#### Data listing:
════════════════
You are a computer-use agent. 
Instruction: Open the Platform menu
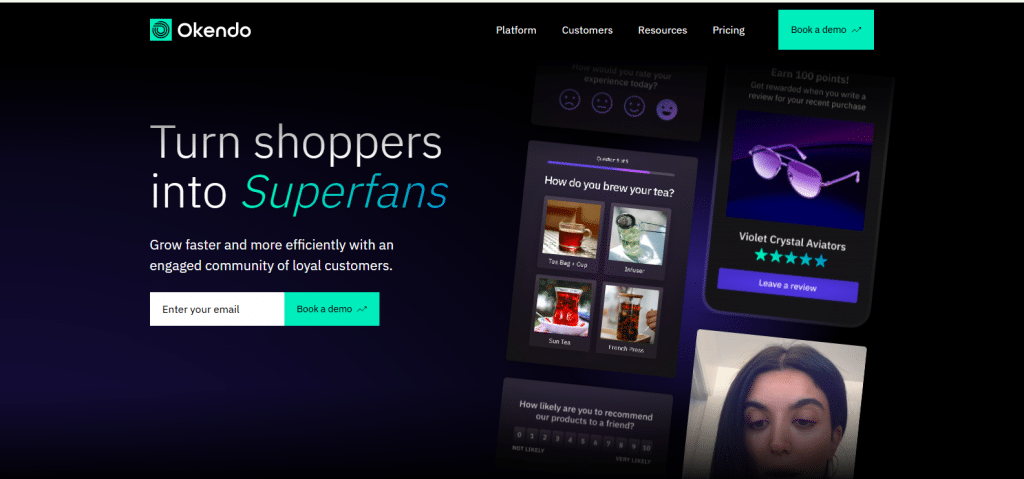coord(516,30)
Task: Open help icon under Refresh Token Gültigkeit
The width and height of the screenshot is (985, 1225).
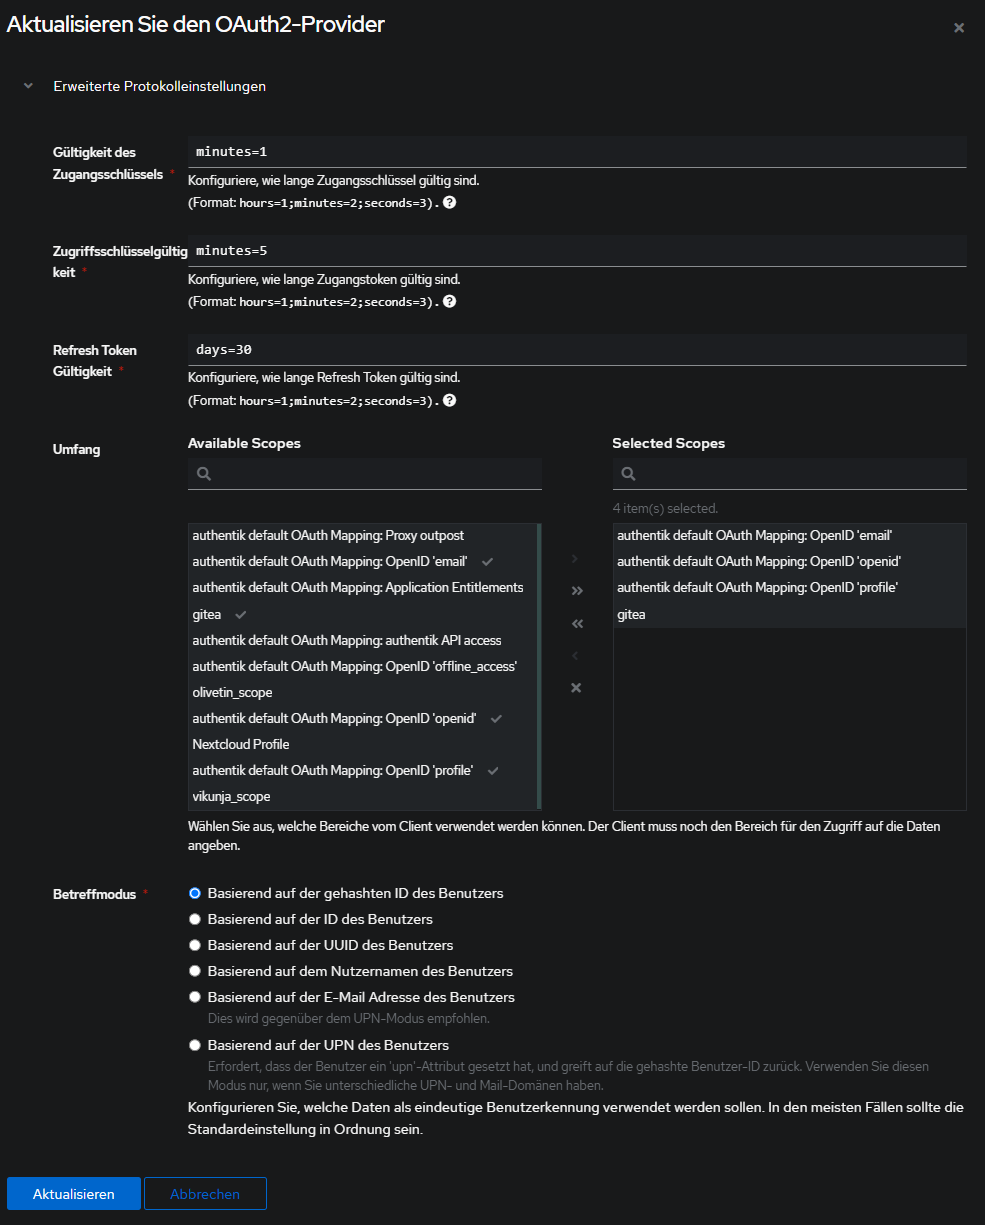Action: click(450, 401)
════════════════
#### Problem to solve:
Shift each coordinate in the answers by adding 140 to every number, and write out all of the lines above again, requests included. Leave the pictures out.

#### Written solution:
You are a computer-use agent. 
Instruction: Open the Platform menu
coord(656,170)
Task: Open help icon under Refresh Token Gültigkeit
The width and height of the screenshot is (985, 1225).
Action: click(590, 541)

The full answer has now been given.